_CONSEGNE_.
1) Rispondi a queste domande sul testo sulla Siria:
(a) Quanto dura il viaggio in auto da Damasco a Homs?
(b) Quale quartiere a prevalenza cristiana si è riempito di nuovi caffè e ristoranti?
(c) In quali giorni quel quartiere si riempie di giovani?
2) Prosegui il testo sulla Siria a partire dalla sua ultima frase.

_TESTO FORNITO_.

****************

Beirut-Damasco, meno di tre ore in auto. Damasco-Aleppo, cinque ore partendo all’alba e fermandosi per la colazione. Idem al ritorno con la merenda. Damasco-Homs in tre ore. A Maaloula in poco più di un’ora, Saidnaya in tre quarti d’ora.


La prima notizia sulla Siria è che si può fare. Ci si può muovere con relativa comodità e velocità. In un paio di mesi, da quando cioè gli ultimi capisaldi ribelli intorno a Damasco, da Yarmouk a Ghouta, sono caduti sotto il controllo del governo, è cambiato tutto. E il polso della nuova situazione lo dà, appunto, il traffico sulle strade.


Prima scarso di giorno, perché frenato dai lunghi giri che bisognava fare per aggirare le zone a rischio e dall’enorme frequenza dei check point militari e dei blocchi della polizia. E quasi inesistente di notte. Oggi già intenso e, quel che più conta, “popolato” di autobus e taxi collettivi e soprattutto di camion, che tendono a muoversi in convoglio ma ormai sono numerosissimi lungo la fondamentale direttrice Damasco-Aleppo.


È il segnale più chiaro ed evidente della voglia di rinascere che la Siria esprime in ogni piccola o grande manifestazione della vita sociale. A partire, per esempio, dalla voglia di commerciare e intraprendere.


Bab Touma, il quartiere a prevalenza cristiana, si è popolato in un attimo di nuovi caffè e ristoranti, aperti e frequentati a tutte le ore. Il risultato è che il quartiere, che confina con la grande moschea degli Omayyadi e con il suq di Al Hamidiyya, costruito verso la fine del Settecento sfruttando anche i resti di un tempio romano, è diventato il regno della “movida” damascena.


Il venerdì (giorno festivo per i musulmani) e il sabato (vigilia della festa cristiana) si riempie di giovani che sono, in virtù delle proporzioni tra le confessioni, soprattutto musulmani. Li porta lì l’atmosfera più distesa, quel pizzico in più di gioia di vivere, il gusto per suoni e sapori un poco diversi. E la cosa sembra funzionare. Anche le ragazze che chiacchierano per strada, una velata e l’altra no, o i ragazzi che si danno un tono fumando il narghilè nei caffè del quartiere cristiano, sono un barometro sociale da tenere d’occhio.

****************

_ESTRATTO DEI DATI_.

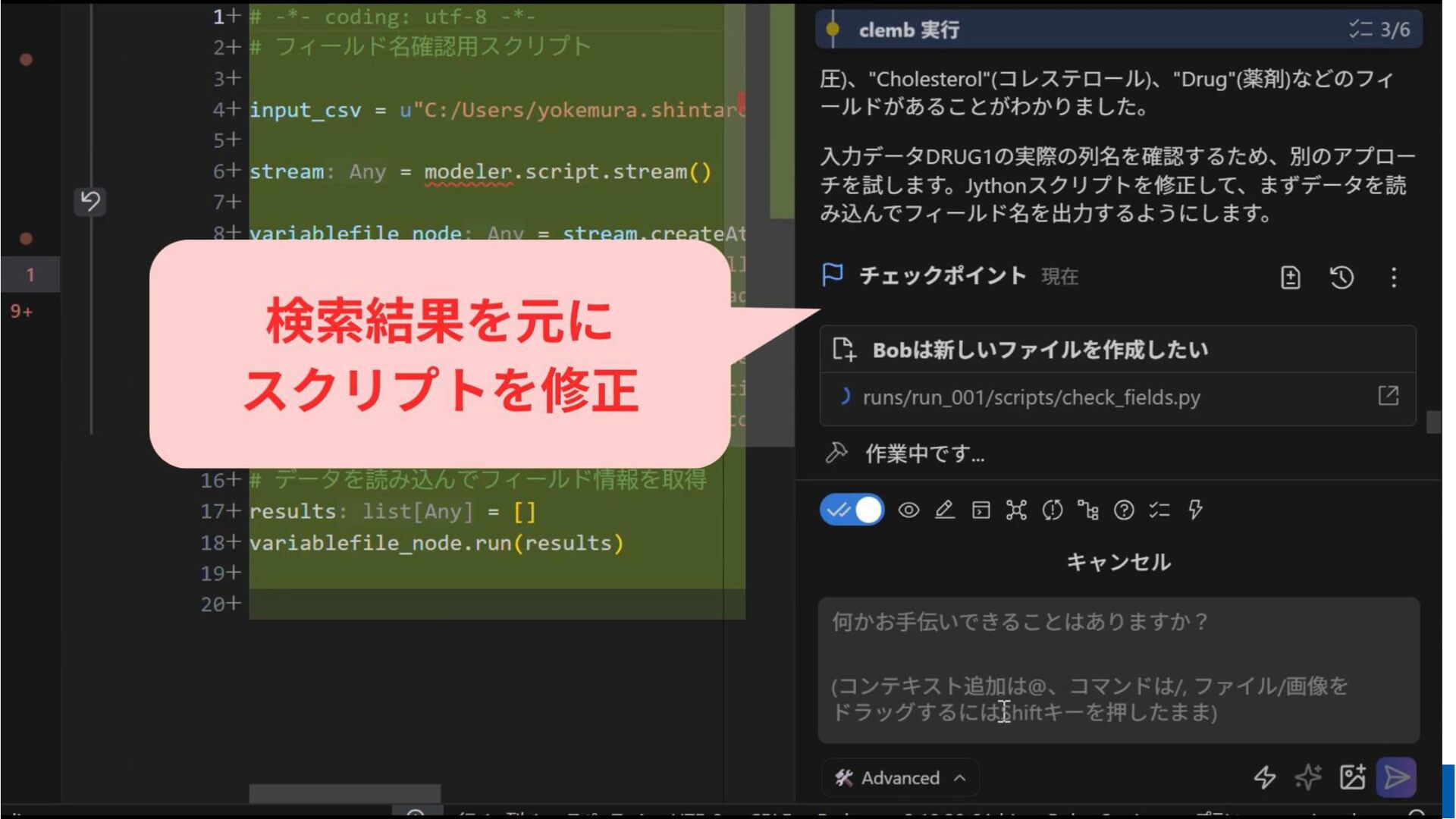Screen dimensions: 1456x819
Task: Click the horizontal scrollbar under code editor
Action: (x=345, y=794)
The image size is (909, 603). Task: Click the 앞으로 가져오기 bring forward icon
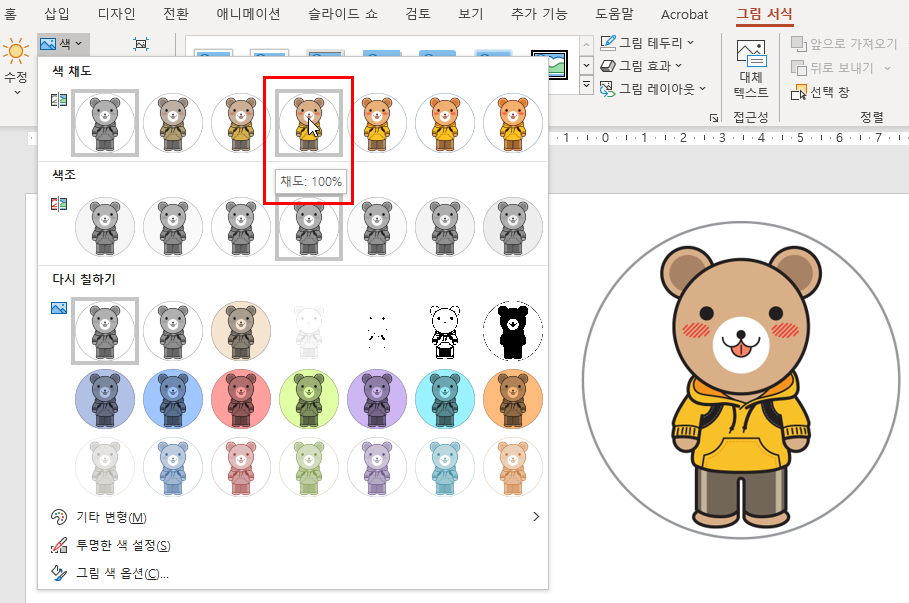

****************

_RISPOSTE ALLE CONSEGNE_.
1)
(a) Tre ore.
(b) Bab Touma.
(c) Il venerdì e il sabato.

2)
Forse è troppo presto ma si vorrebbe capire se e come i sette anni di questa guerra atroce e ancora non finita, condotta da un esercito di terroristi che comunque si ispirava (o diceva di ispirarsi) all’islam, abbiano segnato il rapporto tra la minoranza cristiana e la maggioranza musulmana della Siria. Ovviamente non è stata una guerra di religione. Ma un problema di radicalismo islamico evidentemente c’è stato, nel passato recente come in quello prossimo. E in molti casi anche un problema di radicalismo più o meno finto o opportunista che, alla chiamata del Califfato, ha gettato la maschera e si è sfogato contro i cristiani, come pure contro i musulmani moderati o leali al governo di Bashar al Assad.


Ho conosciuto Bashir, un tempo florido commerciante di scarpe a Yarmouk, il grande campo profughi palestinese alle porte di Damasco. Purtroppo per lui, Bashir era anche l’unico cristiano della città. Mai avuto un problema, tutto tranquillo. Ma poco dopo lo scoppio della rivolta, sui muri della sua casa sono cominciate ad apparire slogan islamisti e minacce di morte. Quando i terroristi si sono avvicinati, Bashir, la moglie e le tre figlie sono dovuti scappare con solo quello che riuscivano a portare con sé in automobile. “Tra immobili e merci”, dice lui ora, “avevo un valore di quattro milioni di dollari. Ora non ho più nulla. Sono tornato a Yarmouk, della mia casa e dei miei negozi restano solo macerie”.




Alla disgrazia economica si aggiunge, come dicevamo, un rovello: quello di sapere che fu uno dei suoi vicini di casa, musulmano appunto, ad additarlo a quelli dell’Isis come cristiano da puntare e spogliare. Bashir non sa quale dei vicini, ma arriverà a scoprirlo. E poi? C’è chi sostiene anche la tesi opposta. Aver combattuto un comune nemico, il terrorismo islamista, ed essere sopravvissuti renderà ancor più stretti i rapporti tra i siriani musulmani e i siriani cristiani. Vedremo. Intanto, le autorità religiose islamiche fanno ogni sforzo per far procedere la Siria su quest’ultima strada.


Ho partecipato a un incontro tra il muftì di Aleppo, Sheikh Mahmud Assam, e i vescovi delle diverse confessioni cristiane. “Dove ci siete voi cristiani”, ha detto a un certo punto il muftì, la seconda autorità religiosa islamica del Paese, “i rapporti tra le persone sono più dolci e la vita più tranquilla”. Difficile credere che fossero parole dettate solo dal senso dell’ospitalità.


Così, mentre l’esercito finisce di rimettere insieme i pezzi di Siria che gli islamisti hanno occupato e tenuto per sette anni, tanti altri attori cercano di ricomporre il puzzle della società siriana, per lunghi anni tenuto insieme da una miscela di centralismo politico, tolleranza etnico-religiosa e autosufficienza economica che ora si cerca di ricreare. Proprio questo sforzo, però, mette in luce le ferite profonde che il conflitto ha inferto al Paese.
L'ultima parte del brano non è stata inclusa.